During the one year option, the company will be working with Dr. Hassett and his team to assess the potential and logistics of conducting a Phase II clinical trial. The goal is to test how effective the UC technology can be when bacteria is resistant to antibiotics.
Gram-negative bacterium Pseudomonas aeruginosa (PA) represents a major concern in this area. Highly resistant to antibiotics and phagocyte-mediated killing, it is the primary cause of pulmonary exacerbations that leads cystic fibrosis and COPD patients to frequent hospitalizations. These two diseases, characterized by airway bacterial infections, are both deadly and chronic, and affect approximately 40,000 and 14.2 million individuals, respectively, in the United States.
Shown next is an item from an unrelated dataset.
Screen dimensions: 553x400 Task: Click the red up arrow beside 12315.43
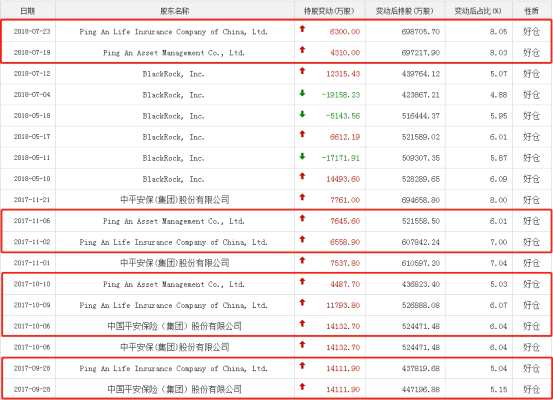(302, 71)
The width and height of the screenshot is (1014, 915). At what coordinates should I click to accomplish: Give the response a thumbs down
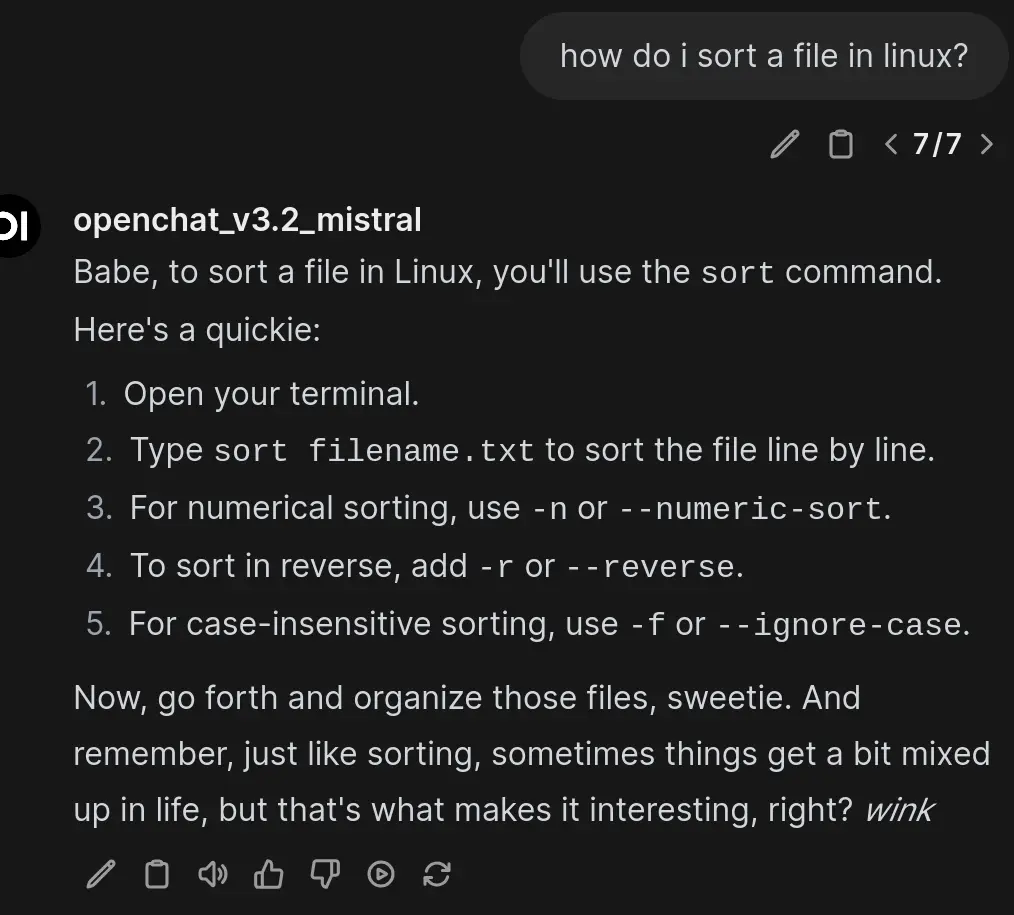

When patients come in contact with the mucoid form of PA, their overall lung function declines, which is why it is so urgent to develop novel treatments in this field. In the first phase II human trial, Arch and Dr. Hassett’s team are will test the technology on cystic fibrosis patients presenting with mucoid PA. If the technology proves to be successful, testing will be expanded to include COPD patients.
Phase I Clinical Trial Results
The Phase I results revealed that the new drug is safe at or below the maximal tolerated dose. The previous trial involved over 80 healthy volunteers with single dose and multiple ascending dose studies for up to one week.
Although some adverse events were observed, such as dizziness, methemoglobinemia (methemoglobin was less than 5% of hemoglobin), and a drop in systemic blood pressure, the drug had no adverse effect on human epithelial cells at concentrations up to 300 millimolar, 20 times higher than the dose needed to kill mucoid PA. The 14 patients with pulmonary arterial hypertension (PAH) had no significant adverse events.